**Actions to take:**
1. In the article on Ukraine's competitiveness, rewrite the part starting at "At the same" and ending at "(1 place up).", putting "transport infrastructure" in place of "infrastructure".
2. List every pillar in which, according to the article on Ukraine's competitiveness, the country improved its position.
3. Extend the article on Ukraine's competitiveness ranking beyond its final sentence.

**Passage given:**
........
Newsletter # 21 Public debate: «A free land market will destroy the Ukrainian village»




Ukraine’s Competitiveness after Crisis: Ten Steps Down

For the third year in a row, the Foundation for Effective Governance (FEG) and the World Economic Forum (WEF) have been studying the competitiveness of Ukraine and its regions. The results of the study for 2009-2010 presented in Kyiv on 30 June appeared to be nothing near so optimistic.

In The Global Competitiveness Report 2009-2010 Ukraine ranked 82nd out of 133 economies, stepping down 10 places as compared to the last year ranking. Following a relative stability in the rankings in 2006-2008 (69th, 73rd and 72nd place, respectfully), Ukraine’s position has significantly deteriorated and the country is now placed among the economies it outperformed earlier. The close neighbours of Ukraine in the competitiveness ranking 2009-2010 are Gambia and Algeria.

Frankly speaking, a number of other developing countries have also failed to resist the crisis effects. Another nine countries experienced a drop by 10 or more places in 2009: Botswana, Ghana, Latvia, Mali, Mongolia, Russia, Syria, the Philippines and Croatia. Latvia and Russia decreased their performance by 14 and 12 positions, respectively.

Ukraine experienced the worst drop in three pillars: the macroeconomic stability (a 15 point drop), financial market sophistication (a 21 point drop) and Innovation (a 15 point drop).

In general, the country deteriorated its positions in the areas where it had the lowest competitiveness before: in macroeconomic stability and financial market sophistication it ranks 106th among 133 countries.

When overcoming the crisis the country more than ever needs effective public policy and this, in its turn, requires a high quality of institutions. Even though the ranking of institutions in Ukraine dropped by only five points as compared to the last year, there are still reasons for concern. Out of 12 pillars the most problematic area of Ukraine is the institutions (in this pillar Ukraine ranks 120th, next to Nicaragua and Mongolia). According to the business representatives, the major decline occurred in government efficiency, particularly resulting from wastefulness of government spending and burden of government regulation on business.

At the same time, Ukraine improved its position just in three pillars: the country was ranked 49th on labour market efficiency (5 places up), 29th on market size (2 places up) and 78th on infrastructure (1 place up).
........
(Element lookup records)
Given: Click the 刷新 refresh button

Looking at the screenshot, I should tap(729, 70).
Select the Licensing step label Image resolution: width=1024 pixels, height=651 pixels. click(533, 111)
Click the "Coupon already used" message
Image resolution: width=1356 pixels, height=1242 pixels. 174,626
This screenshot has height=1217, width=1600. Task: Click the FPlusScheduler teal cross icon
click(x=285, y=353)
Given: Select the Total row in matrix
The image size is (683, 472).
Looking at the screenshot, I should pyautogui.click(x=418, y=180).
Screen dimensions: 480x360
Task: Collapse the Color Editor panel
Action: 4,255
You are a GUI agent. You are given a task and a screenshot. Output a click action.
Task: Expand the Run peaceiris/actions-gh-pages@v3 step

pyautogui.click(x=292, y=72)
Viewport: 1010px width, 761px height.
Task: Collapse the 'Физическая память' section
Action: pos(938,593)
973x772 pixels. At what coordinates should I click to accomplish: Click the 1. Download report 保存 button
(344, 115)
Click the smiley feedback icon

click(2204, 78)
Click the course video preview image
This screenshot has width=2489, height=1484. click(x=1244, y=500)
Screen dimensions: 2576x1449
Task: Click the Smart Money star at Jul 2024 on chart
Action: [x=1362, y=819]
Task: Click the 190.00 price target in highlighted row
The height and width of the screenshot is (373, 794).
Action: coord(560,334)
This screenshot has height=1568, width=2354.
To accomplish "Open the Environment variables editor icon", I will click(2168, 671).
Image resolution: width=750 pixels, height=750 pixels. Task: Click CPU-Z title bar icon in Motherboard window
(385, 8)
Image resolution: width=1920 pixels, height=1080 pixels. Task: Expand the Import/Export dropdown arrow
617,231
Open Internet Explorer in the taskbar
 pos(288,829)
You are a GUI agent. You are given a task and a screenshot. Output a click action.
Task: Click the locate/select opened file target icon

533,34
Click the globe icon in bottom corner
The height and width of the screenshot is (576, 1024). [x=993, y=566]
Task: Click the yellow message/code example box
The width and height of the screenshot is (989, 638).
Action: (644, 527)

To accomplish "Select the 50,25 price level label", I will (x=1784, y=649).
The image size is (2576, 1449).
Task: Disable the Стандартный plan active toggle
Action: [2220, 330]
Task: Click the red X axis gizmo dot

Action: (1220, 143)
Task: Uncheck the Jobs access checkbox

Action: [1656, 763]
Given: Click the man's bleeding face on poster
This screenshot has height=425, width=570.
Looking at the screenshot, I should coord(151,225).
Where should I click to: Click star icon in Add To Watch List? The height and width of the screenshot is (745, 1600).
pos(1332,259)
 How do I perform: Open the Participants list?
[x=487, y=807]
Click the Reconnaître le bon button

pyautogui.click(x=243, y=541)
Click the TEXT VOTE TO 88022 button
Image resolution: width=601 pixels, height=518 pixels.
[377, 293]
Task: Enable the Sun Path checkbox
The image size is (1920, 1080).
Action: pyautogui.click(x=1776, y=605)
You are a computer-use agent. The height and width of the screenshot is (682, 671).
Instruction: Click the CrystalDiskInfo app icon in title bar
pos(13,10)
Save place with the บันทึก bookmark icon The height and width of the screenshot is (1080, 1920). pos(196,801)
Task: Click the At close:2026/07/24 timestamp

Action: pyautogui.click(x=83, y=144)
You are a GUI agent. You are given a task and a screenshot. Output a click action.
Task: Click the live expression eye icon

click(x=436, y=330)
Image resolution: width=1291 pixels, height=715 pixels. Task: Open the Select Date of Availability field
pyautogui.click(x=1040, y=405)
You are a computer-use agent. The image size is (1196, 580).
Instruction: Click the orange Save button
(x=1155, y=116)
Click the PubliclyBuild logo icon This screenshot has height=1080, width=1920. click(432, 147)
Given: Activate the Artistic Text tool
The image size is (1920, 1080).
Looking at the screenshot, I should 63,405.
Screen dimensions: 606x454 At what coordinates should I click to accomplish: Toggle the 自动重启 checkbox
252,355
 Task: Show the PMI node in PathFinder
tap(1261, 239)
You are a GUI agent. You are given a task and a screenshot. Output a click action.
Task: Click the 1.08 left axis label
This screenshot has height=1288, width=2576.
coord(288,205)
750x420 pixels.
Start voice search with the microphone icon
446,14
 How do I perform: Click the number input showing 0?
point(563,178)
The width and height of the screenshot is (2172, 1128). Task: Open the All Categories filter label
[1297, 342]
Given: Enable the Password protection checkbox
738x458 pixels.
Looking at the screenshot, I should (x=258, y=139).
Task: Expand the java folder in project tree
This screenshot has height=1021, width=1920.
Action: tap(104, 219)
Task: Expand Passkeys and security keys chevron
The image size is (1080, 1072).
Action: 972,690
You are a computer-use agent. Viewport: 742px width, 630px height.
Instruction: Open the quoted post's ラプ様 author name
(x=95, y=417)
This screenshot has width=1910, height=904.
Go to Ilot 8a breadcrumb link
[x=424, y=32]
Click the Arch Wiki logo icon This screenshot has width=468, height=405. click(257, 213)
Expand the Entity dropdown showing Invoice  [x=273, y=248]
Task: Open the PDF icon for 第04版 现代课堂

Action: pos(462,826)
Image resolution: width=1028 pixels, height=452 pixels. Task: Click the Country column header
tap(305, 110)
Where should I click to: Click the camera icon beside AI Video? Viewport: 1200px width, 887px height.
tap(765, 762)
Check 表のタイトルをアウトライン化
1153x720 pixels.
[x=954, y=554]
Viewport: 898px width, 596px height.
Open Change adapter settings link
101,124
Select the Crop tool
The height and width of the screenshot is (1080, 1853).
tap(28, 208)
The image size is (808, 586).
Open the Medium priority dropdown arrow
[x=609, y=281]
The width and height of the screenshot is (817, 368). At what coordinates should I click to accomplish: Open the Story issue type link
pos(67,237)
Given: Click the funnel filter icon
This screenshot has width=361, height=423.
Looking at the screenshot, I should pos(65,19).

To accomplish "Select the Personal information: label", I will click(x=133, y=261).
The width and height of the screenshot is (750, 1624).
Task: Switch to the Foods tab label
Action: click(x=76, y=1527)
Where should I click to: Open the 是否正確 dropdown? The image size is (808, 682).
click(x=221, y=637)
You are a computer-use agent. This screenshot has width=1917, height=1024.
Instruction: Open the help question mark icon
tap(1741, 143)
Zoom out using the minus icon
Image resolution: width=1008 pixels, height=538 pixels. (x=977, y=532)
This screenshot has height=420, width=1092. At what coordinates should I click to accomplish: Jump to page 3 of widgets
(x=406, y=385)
........
**Responses by task:**
1.
At the same time, Ukraine improved its position just in three pillars: the country was ranked 49th on labour market efficiency (5 places up), 29th on market size (2 places up) and 78th on transport infrastructure (1 place up).

2. Labour market efficiency, market size, and infrastructure.

3.
It’s an interesting fact that the labor-market efficiency showed an improvement, thanks to the country’s increasing flexibility of wage determination (a climb from 61st to 52nd place in the global ranking). Indeed, in 2009 Ukraine saw a very sharp fall in real wages, amounting to 9%. At the same time, the ranking points to the deterioration of relations between the employers and employees, a fact that can most likely due to by the wage cuts and lay-offs that took place during the crisis.

Results of the executive opinion survey contributed much to deterioration in Ukraine’s ranking. As the global study showed, business owners everywhere were considerably more pessimistic during the crisis than the representatives of academia. The economic collapse and unconvincing response of the government meant that Ukrainian businessmen had valid reasons for pessimism.

Even during the worst months of the crisis Ukrainian business managers still had to deal with more familiar problems. They ranked as their greatest difficulties unstable government policy and inadequate access to financing: these were selected by 16.5% and 13.5% of respondents respectively. Year after year, business executives mark the inadequacies of government policy as their biggest problem. Therefore, the low efficiency of institutions results not from the global crisis alone, but also reflects the fundamental problems in the country.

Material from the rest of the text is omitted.